Vervang <id> door de id van het netwerk, die kan worden verkregen door het aanroepen van az sphere device wifi list.

Een geconfigureerd Wi-Fi-netwerk vergeten in De Azure Sphere Explorer van Visual Studio Code:

  1. Vouw het knooppunt Opgeslagen netwerken uit.
  2. Klik met de rechtermuisknop op het netwerk dat u wilt vergeten en selecteer Vervolgens Vergeet.

Een geconfigureerd Wi-Fi-netwerk vergeten in De Azure Sphere Explorer van Visual Studio:

  1. Vouw het knooppunt Opgeslagen netwerken uit.
  2. Klik met de rechtermuisknop op het netwerk dat u wilt vergeten en selecteer Vervolgens Vergeet.

Apparaatupdate ontvangen

Het Azure Sphere-apparaat controleert telkens wanneer het apparaat wordt opgestart op Azure Sphere-besturingssysteem en toepassingsupdates, wanneer het in eerste instantie verbinding maakt met internet, en daarna met intervallen van 24 uur.
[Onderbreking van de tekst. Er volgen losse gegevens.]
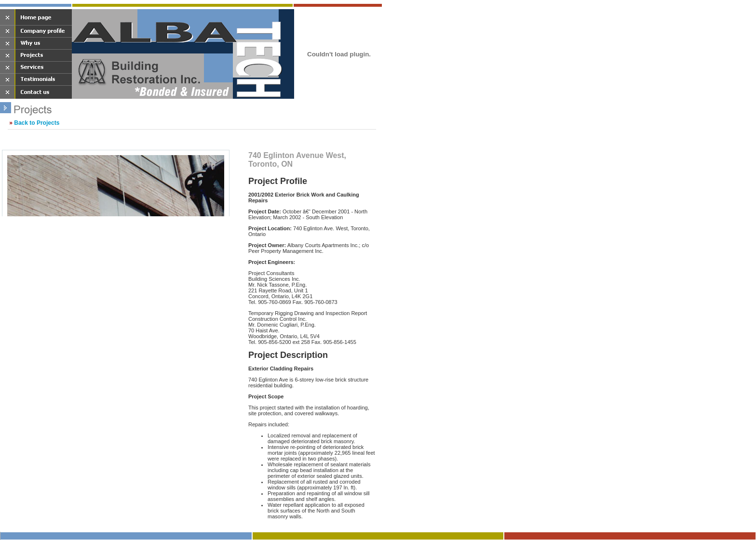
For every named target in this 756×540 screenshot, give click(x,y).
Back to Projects (37, 123)
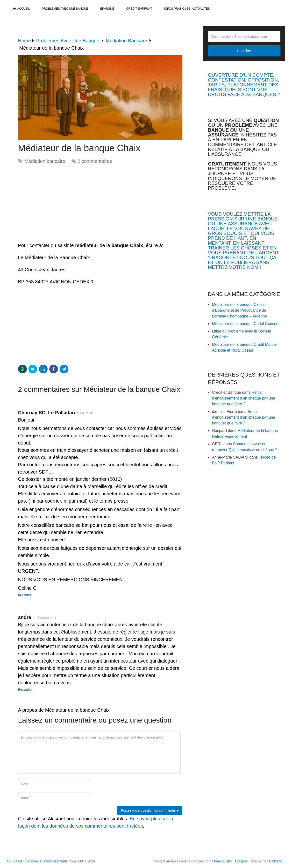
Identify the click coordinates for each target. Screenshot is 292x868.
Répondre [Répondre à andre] (25, 690)
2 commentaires (95, 161)
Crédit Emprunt (139, 9)
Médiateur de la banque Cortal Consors (246, 323)
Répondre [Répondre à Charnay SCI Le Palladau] (25, 595)
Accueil (22, 9)
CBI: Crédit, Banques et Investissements (37, 861)
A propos (241, 861)
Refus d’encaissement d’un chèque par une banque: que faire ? (244, 398)
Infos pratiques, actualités (187, 9)
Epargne (107, 9)
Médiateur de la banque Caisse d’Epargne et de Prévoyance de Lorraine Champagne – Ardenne (240, 310)
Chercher (244, 51)
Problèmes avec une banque (65, 9)
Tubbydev (276, 861)
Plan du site (223, 861)
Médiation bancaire (45, 161)
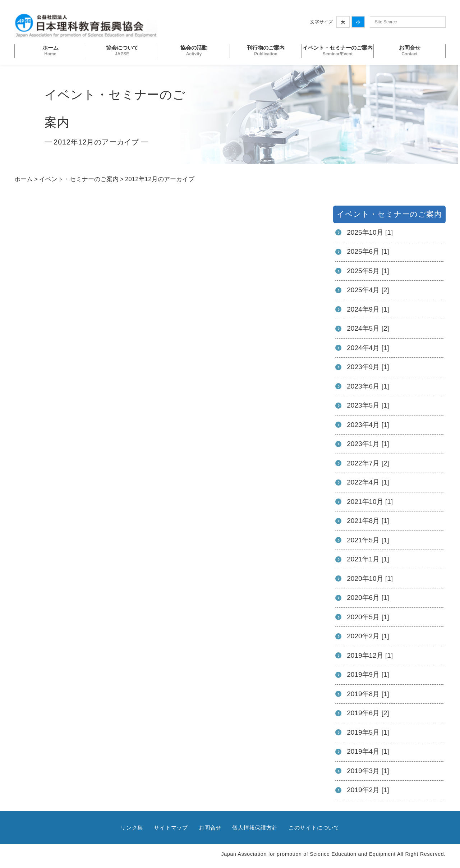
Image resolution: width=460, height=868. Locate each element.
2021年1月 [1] (368, 559)
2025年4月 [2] (368, 290)
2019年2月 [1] (368, 790)
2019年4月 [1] (368, 751)
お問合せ (210, 827)
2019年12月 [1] (370, 655)
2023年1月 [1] (368, 444)
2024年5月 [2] (368, 328)
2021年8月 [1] (368, 520)
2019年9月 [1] (368, 674)
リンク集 (132, 827)
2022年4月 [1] (368, 482)
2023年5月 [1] (368, 405)
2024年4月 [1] (368, 348)
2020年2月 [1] (368, 636)
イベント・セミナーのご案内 (79, 179)
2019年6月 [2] (368, 713)
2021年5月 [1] (368, 540)
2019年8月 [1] (368, 694)
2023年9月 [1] (368, 367)
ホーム (23, 179)
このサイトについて (314, 827)
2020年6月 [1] (368, 597)
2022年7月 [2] (368, 463)
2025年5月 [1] (368, 271)
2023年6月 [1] (368, 386)
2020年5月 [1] (368, 617)
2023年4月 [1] (368, 424)
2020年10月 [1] (370, 578)
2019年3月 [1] (368, 771)
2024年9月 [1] (368, 309)
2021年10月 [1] (370, 501)
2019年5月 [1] (368, 732)
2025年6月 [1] (368, 251)
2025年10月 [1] (370, 232)
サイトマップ (171, 827)
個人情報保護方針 (255, 827)
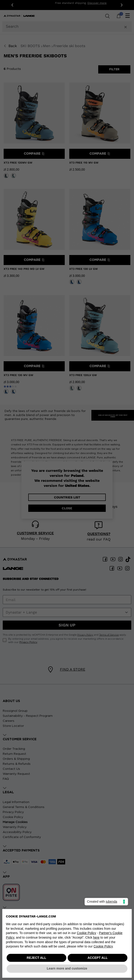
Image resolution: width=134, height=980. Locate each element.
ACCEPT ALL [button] (97, 958)
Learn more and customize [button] (67, 968)
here (96, 937)
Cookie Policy (86, 933)
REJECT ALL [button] (37, 958)
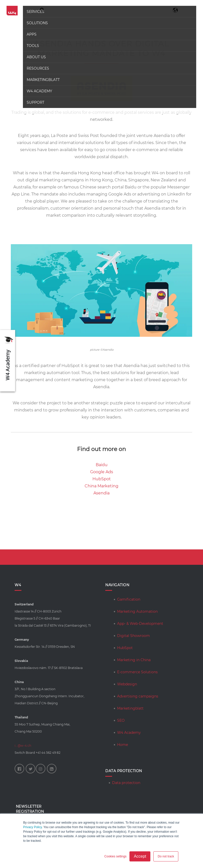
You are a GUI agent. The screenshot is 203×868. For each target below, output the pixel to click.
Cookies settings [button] (115, 856)
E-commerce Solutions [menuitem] (137, 672)
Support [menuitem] (35, 102)
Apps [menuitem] (31, 34)
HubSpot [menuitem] (125, 648)
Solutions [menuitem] (37, 23)
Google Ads (102, 472)
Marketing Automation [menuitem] (137, 611)
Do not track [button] (166, 856)
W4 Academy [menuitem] (39, 91)
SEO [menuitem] (121, 720)
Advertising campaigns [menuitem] (138, 696)
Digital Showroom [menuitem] (133, 636)
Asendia (101, 493)
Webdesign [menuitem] (127, 684)
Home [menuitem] (123, 745)
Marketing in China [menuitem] (134, 660)
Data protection (126, 783)
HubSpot (102, 479)
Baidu (101, 465)
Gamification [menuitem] (129, 599)
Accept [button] (140, 856)
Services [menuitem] (35, 11)
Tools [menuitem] (33, 45)
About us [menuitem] (36, 57)
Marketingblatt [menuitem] (43, 80)
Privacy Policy (32, 827)
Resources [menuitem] (38, 68)
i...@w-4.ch (23, 745)
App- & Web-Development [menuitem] (140, 623)
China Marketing (101, 486)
Als er updates beschikbaar zijn, kan het downloaden en installeren maximaal 15-20 minuten duren en kan het apparaat opnieuw worden opgestart.

Als u de updatestatus wilt controleren, typt u de volgende opdracht:

az sphere device show-deployment-status --resource-group MyResourceGroup --catalog MyCatalog --device <DeviceIdValue>

Als u een oudere Seeed MT3620 Development Kit hebt, moet u deze mogelijk handmatig bijwerken:

  1. Sluit het bord aan op de pc via USB.

  2. Open een opdrachtregelinterface met behulp van PowerShell, Windows-opdrachtprompt of Linux-opdrachtshell.

  3. Werk uw bord bij met behulp van de herstelprocedure:

    az sphere device recover

Als u problemen met Wi-Fi ondervindt, moet u eerst controleren of uw Wi-Fi-netwerk 802.11b/g/n gebruikt; Azure Sphere-apparaten bieden geen ondersteuning voor 802.11a.

Notitie

Het bijwerken van het Azure Sphere-besturingssysteem is een gefaseerd proces gedurende een periode die minder dan 15 minuten kan duren, maar kan langer zijn, afhankelijk van de internetverbinding. Tussen fasen wordt het bord functioneel weergegeven terwijl de volgende groep updates wordt gedownload, maar tijdens de update moet u verwachten dat het bord enkele minuten tegelijk niet meer reageert.